Wednesday, July 25, 2012

Top 10 Recommendations for Interviewing

I have recently received several uplifting comments. "I loved your blog post," or, "thanks for that podcast, it was very interesting." Others want to do interviews, and want recommendations.

Luckily, I have moderated numerous panels which is a key skill to interviewing others. Even if you have both chaired and been a member of various panels, interviewing others individually can be daunting.

Below are ten recommendations for doing interviews to help you through the process.

1.  Define your goals
Are you interested in creating a relationship with your interviewee? Do you want to be a thought leader in your space? What value are you going to derive from the interview?

2. Have your questions ready, but be prepared to ad lib
Don't worry about stumbling. Luckily, I have an awesome editor that helps me along the way.

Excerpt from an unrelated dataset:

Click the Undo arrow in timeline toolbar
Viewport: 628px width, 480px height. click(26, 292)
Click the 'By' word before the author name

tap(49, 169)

3. Don't be afraid to scrap a question and answer
Again, you can edit out an entire portion of the interview if you feel it didn't work well. I'm not talking about altering what you or your interviewee says. If you both sound silly--do it over.

4. Do some research 
The key is some. If you do too much research, you get to the place where you understand and your readers or listeners don't.

5. Have fun
Try to integrate humor into your questions and interactions with the interviewee.

6. Prep your interviewee -- before & during
Let your interviewee know how much time you have. Provide questions and a list of information you'll need. Before the interview, remind them of the questions. During the interview, prompt them with questions.

7. Don't be starch
If you're both a bit tense or nervous, take a big breath in. Then take a deep breath out. Nervousness is bad, or funny, for listeners.

8. Mention listeners
What I'm going to start doing more soon is get more reader involvement. If you have extra questions--use Survey Monkey to ask your listeners what they'd like to hear.

9. Stretch your mouth beforehand
In voice training, you practice enunciation before singing. The same is true before interviewing. Otherwise, you might get tongue twisted.

10. Lead the conversation
You're the moderator. This means if the conversation is getting off topic, you'll need to steer you back on track.